🤖 AI Summary
Quantitative evaluation of how prompt engineering techniques affect the security of code generated by large language models (LLMs) remains underexplored. Method: We introduce an automated security benchmark integrating two authoritative prompt datasets with static analysis tools (Semgrep, CodeQL) to systematically evaluate GPT-3.5-turbo, GPT-4o, and GPT-4o-mini. We further propose the “Prompt Agent” framework, combining security-aware prefix prompting and multi-turn iterative repair. Contribution/Results: Security-aware prefix prompts reduce vulnerability rates in GPT-4o and GPT-4o-mini by up to 56%. Under iterative prompting, vulnerability repair rates reach 41.9%–68.7%, demonstrating practical feasibility and effectiveness for integration into real-world development workflows. This work bridges a critical gap in empirical, security-focused LLM evaluation and advances prompt-based mitigation strategies for insecure code generation.
📝 Abstract
Prompt engineering reduces reasoning mistakes in Large Language Models (LLMs).

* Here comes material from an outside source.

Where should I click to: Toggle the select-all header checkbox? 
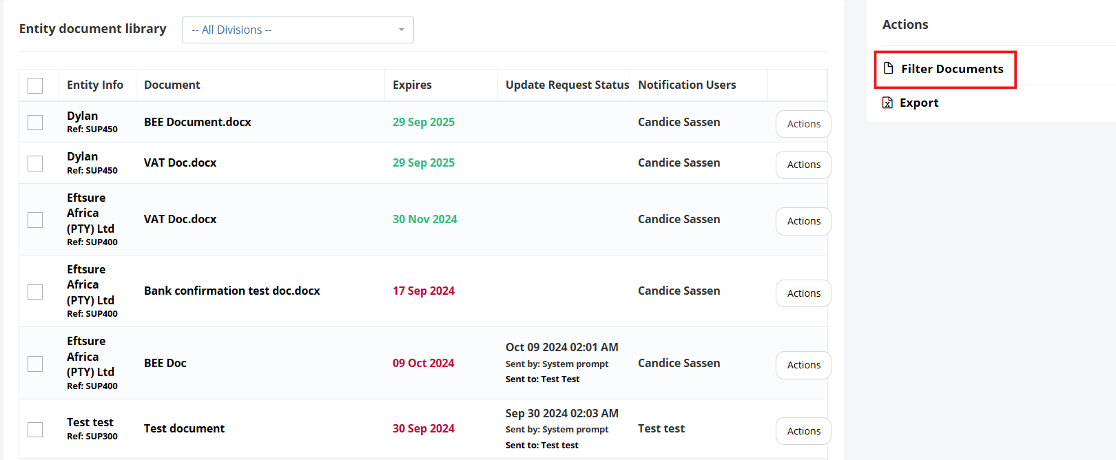tap(35, 85)
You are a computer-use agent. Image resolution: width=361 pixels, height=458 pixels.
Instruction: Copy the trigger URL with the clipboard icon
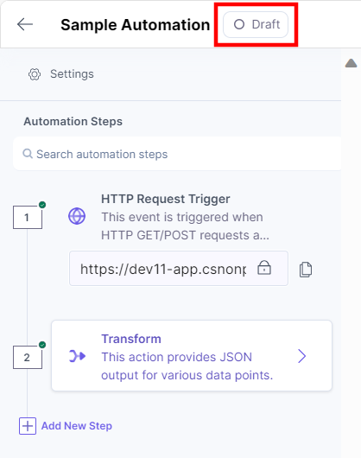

However, its effectiveness in mitigating vulnerabilities in LLM-generated code remains underexplored. To address this gap, we implemented a benchmark to automatically assess the impact of various prompt engineering strategies on code security. Our benchmark leverages two peer-reviewed prompt datasets and employs static scanners to evaluate code security at scale. We tested multiple prompt engineering techniques on GPT-3.5-turbo, GPT-4o, and GPT-4o-mini. Our results show that for GPT-4o and GPT-4o-mini, a security-focused prompt prefix can reduce the occurrence of security vulnerabilities by up to 56%. Additionally, all tested models demonstrated the ability to detect and repair between 41.9% and 68.7% of vulnerabilities in previously generated code when using iterative prompting techniques. Finally, we introduce a"prompt agent"that demonstrates how the most effective techniques can be applied in real-world development workflows.